Abstract:
This thesis is concerned with the computational intractabilities that arise from spectral discretizations of high-dimensional partial differential equations. Using the example of the time-dependent multi-particle Schrödinger equation, we consider a spectral Galerin approximation in space with a tensor product basis of Hermite functions. When propagating the resulting system of ordinary differential equations in time, one typically needs to evaluate matrix-vector products involving a matrix representation of the Hamiltonian operator in each time step. Since the size of this matrix equals the number of equations, which (for an unreduced basis) depends exponentially on the dimension and thus quickly becomes enormously large, this can make computations infeasible - both due to a lack of memory and due to unbearably long computation times.
We present a fast algorithm for an efficient computation of these matrix-vector products that scales only linearly with the size of the Galerkin basis - without assembling the matrix itself.

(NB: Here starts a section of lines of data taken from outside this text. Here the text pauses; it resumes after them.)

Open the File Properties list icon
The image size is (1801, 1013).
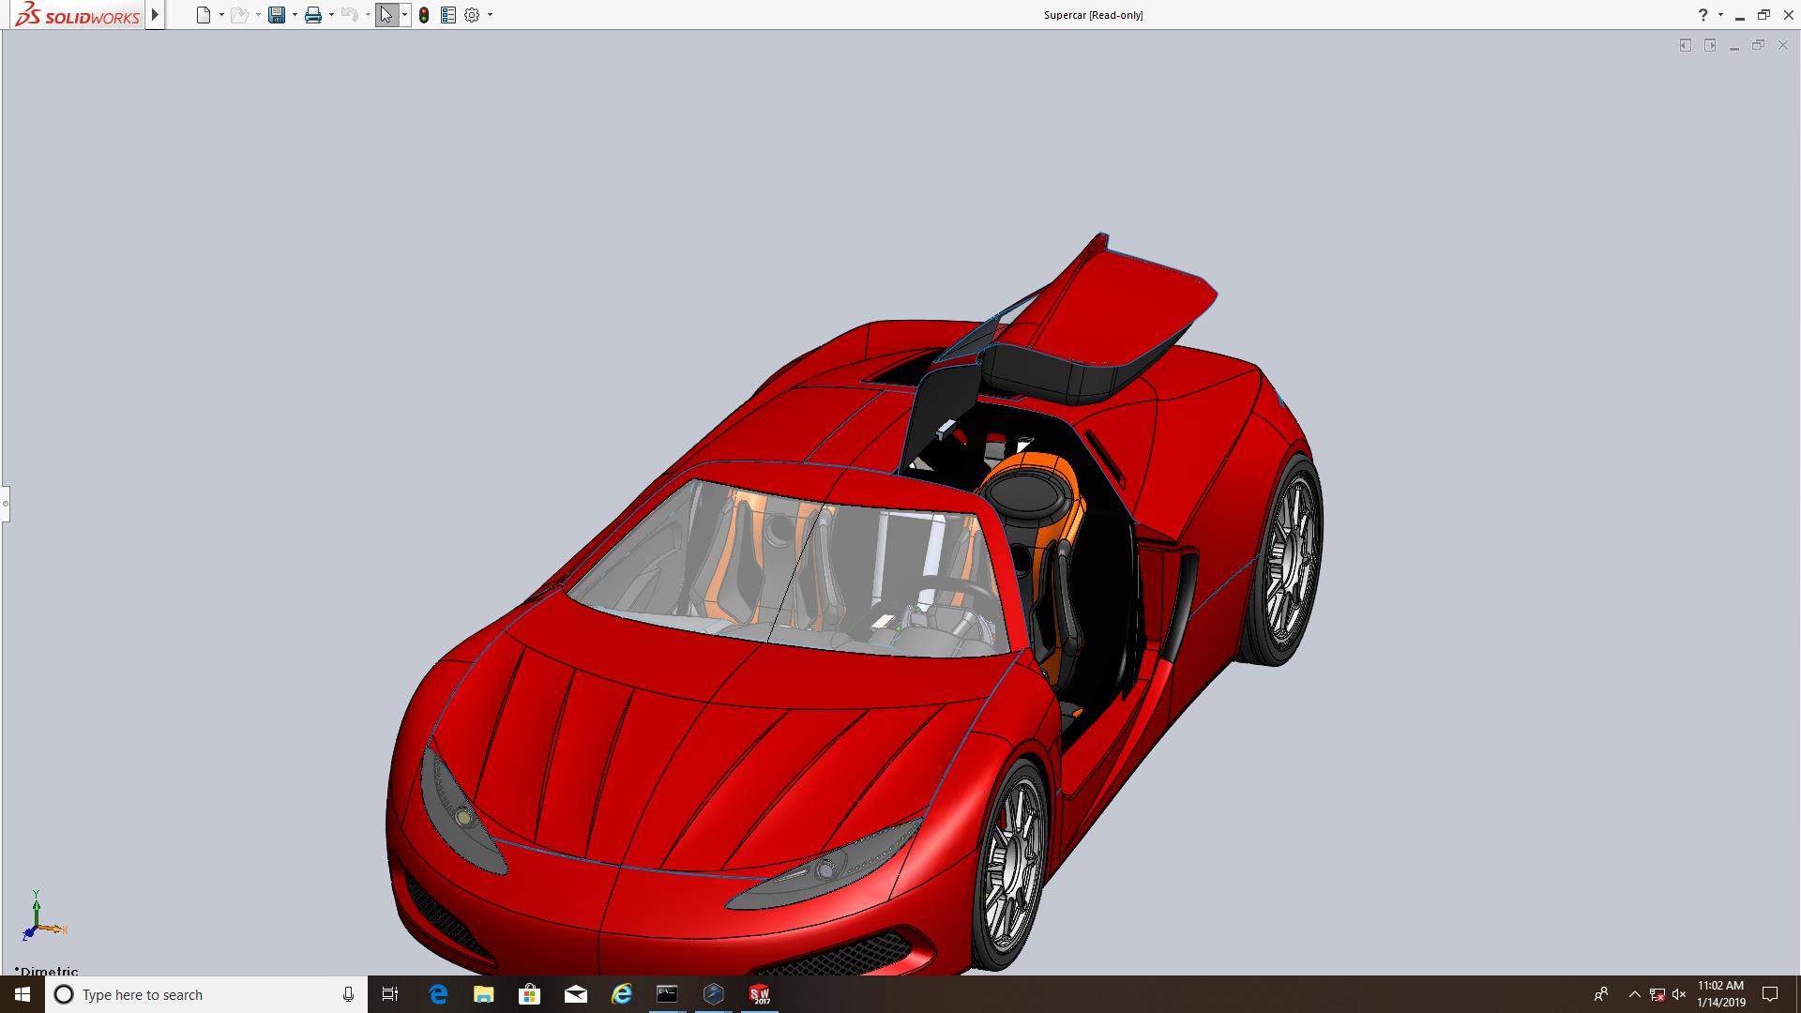click(448, 15)
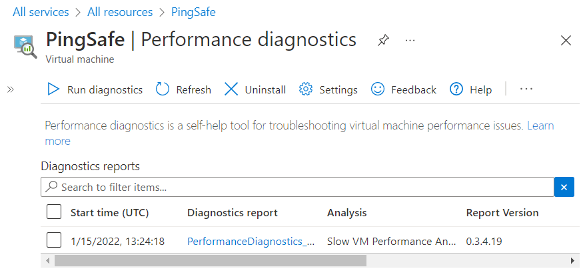
Task: Click the PingSafe virtual machine icon
Action: tap(25, 47)
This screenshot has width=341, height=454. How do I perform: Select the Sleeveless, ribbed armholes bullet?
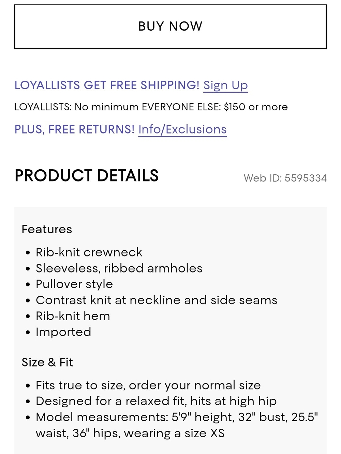tap(119, 268)
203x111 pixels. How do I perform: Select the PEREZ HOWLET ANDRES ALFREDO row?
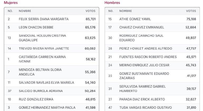point(152,49)
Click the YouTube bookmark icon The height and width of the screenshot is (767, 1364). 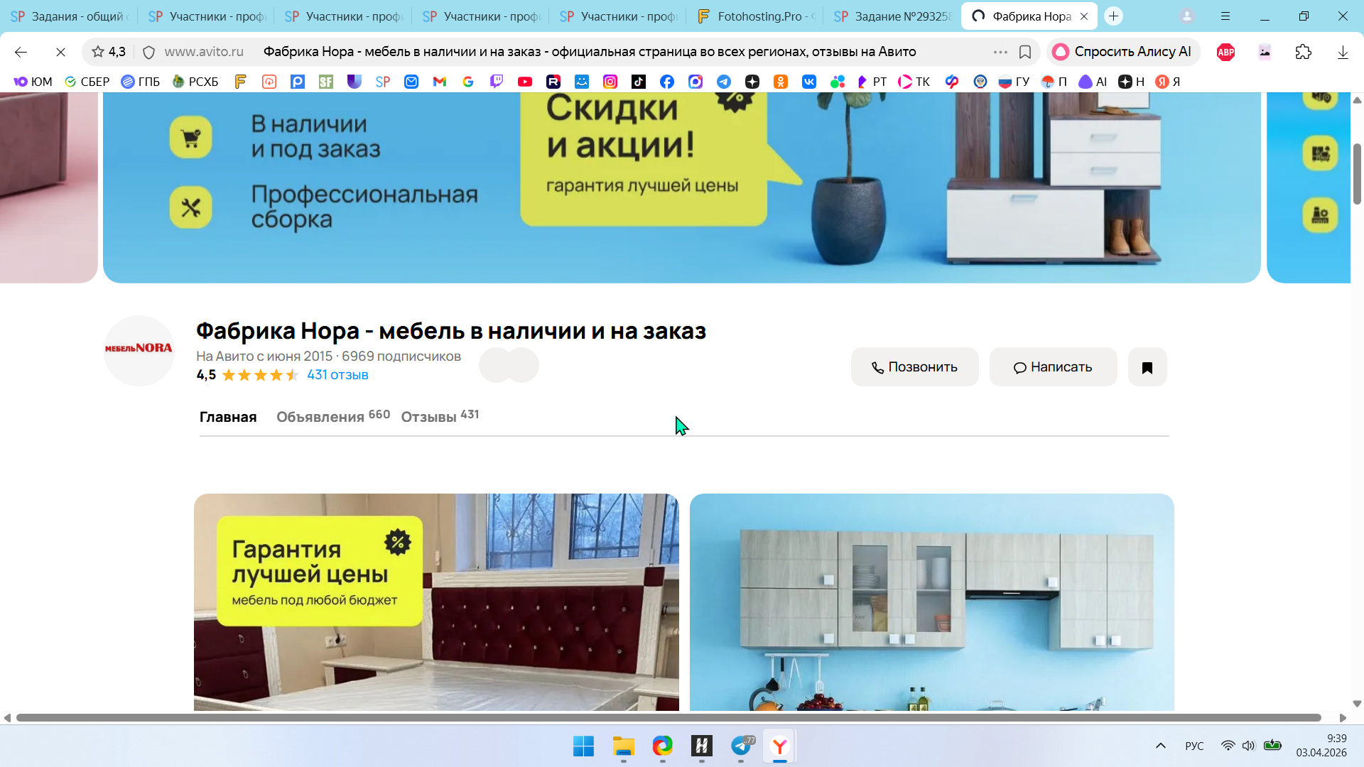click(x=525, y=82)

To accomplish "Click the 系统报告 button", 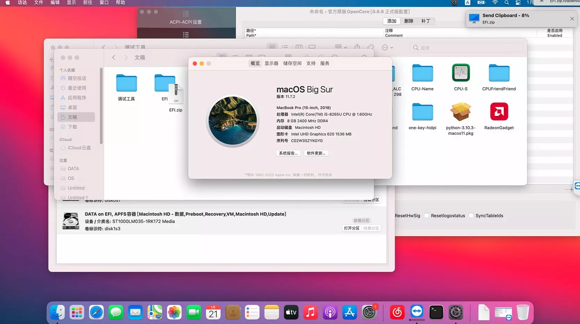I will pos(288,153).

Besides being a matrix-free approach, the fast algorithm is compatible with the idea of reducing the index set that underlies the basis. The computational speed-up is achieved using orthogonality of the Hermite functions in combination with their generic three-term recurrence. Briefly, these properties allow to compute the action of the matrix representations of the coordinatewise position operators on vectors in linear time. The basic idea is then to insert these coordinate matrices into a polynomial approximate of the potential. This has originally been proposed by E. Faou, V. Gradinaru, and Ch. Lubich. We modify their approach and turn it into a rigorous algorithm. For an unreduced set of basis functions, we show this tentative proceeding to be equivalent to a suitable entrywise approximation of the potential matrix by Gauß-Hermite quadrature. Reducing the index set for the basis functions yields an additional error.

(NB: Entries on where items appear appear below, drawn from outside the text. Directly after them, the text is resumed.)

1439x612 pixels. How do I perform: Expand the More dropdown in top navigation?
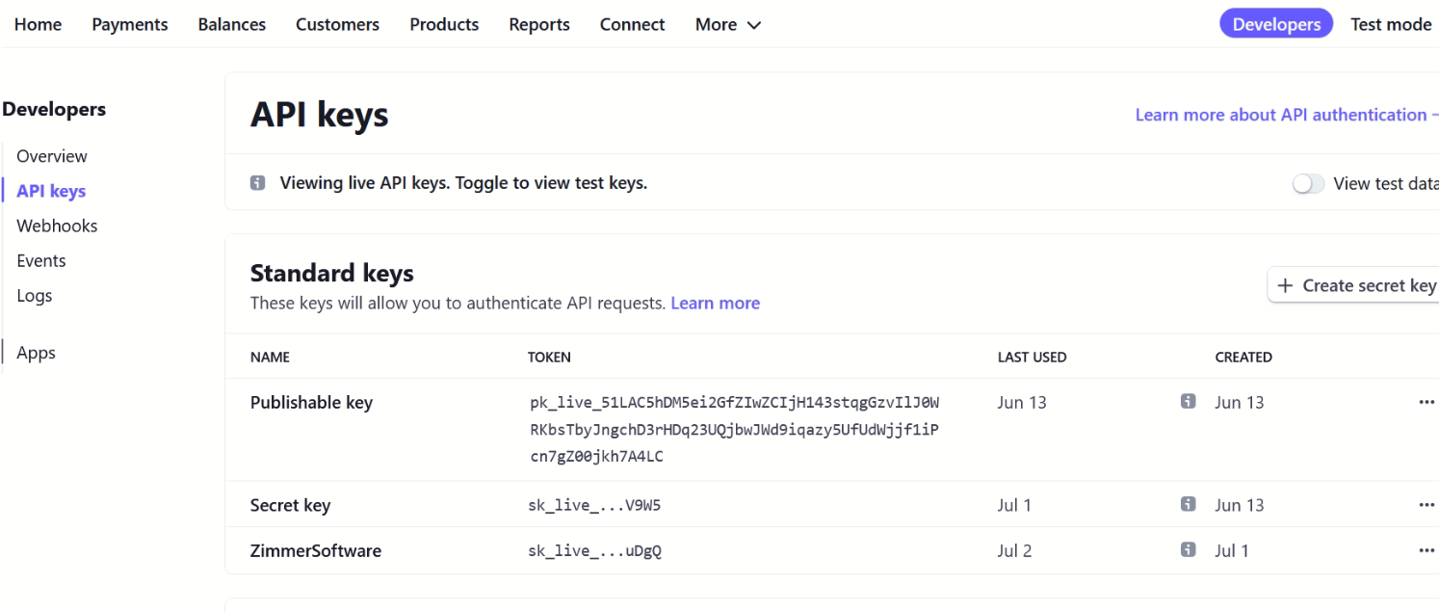[727, 25]
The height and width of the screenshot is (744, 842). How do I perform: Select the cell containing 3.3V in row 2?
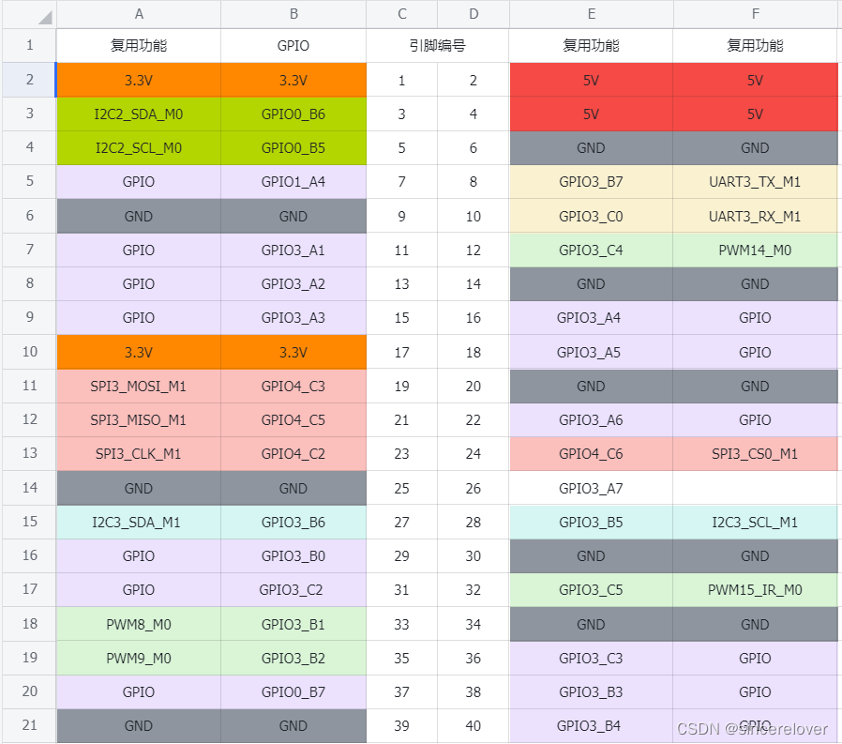click(x=139, y=80)
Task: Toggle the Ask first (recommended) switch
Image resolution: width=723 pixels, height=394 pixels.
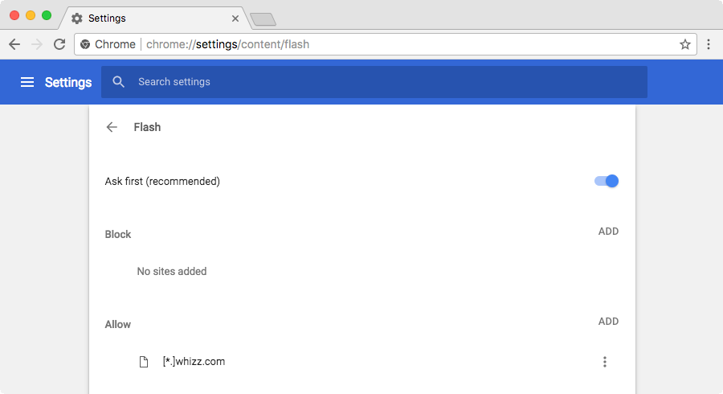Action: click(x=607, y=181)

We derive error estimates for all approximation steps involved. In particular, using a binary tree approach, bounds for the errors due to quadrature and index set reduction are deduced. Both errors decay spectrally if the potential is significantly smoother than the exact solution wherever the latter does not essentially vanish. Extensive numerical experiments corroborate these findings. Besides, we show performance tests comparing the fast algorithm to a matrix-free approach from the chemical literature.
Apart from the above basic form of the fast algorithm, we present applications of the general methodology to the nonlinear Schrödinger equation and, most prominently, to initial-boundary value problems. As an example, we study the acoustic wave equation with non-constant coefficients and Engquist-Majda boundary conditions, and construct efficient procedures for the different kinds of matrix-vector products together with an error analysis and numerical tests.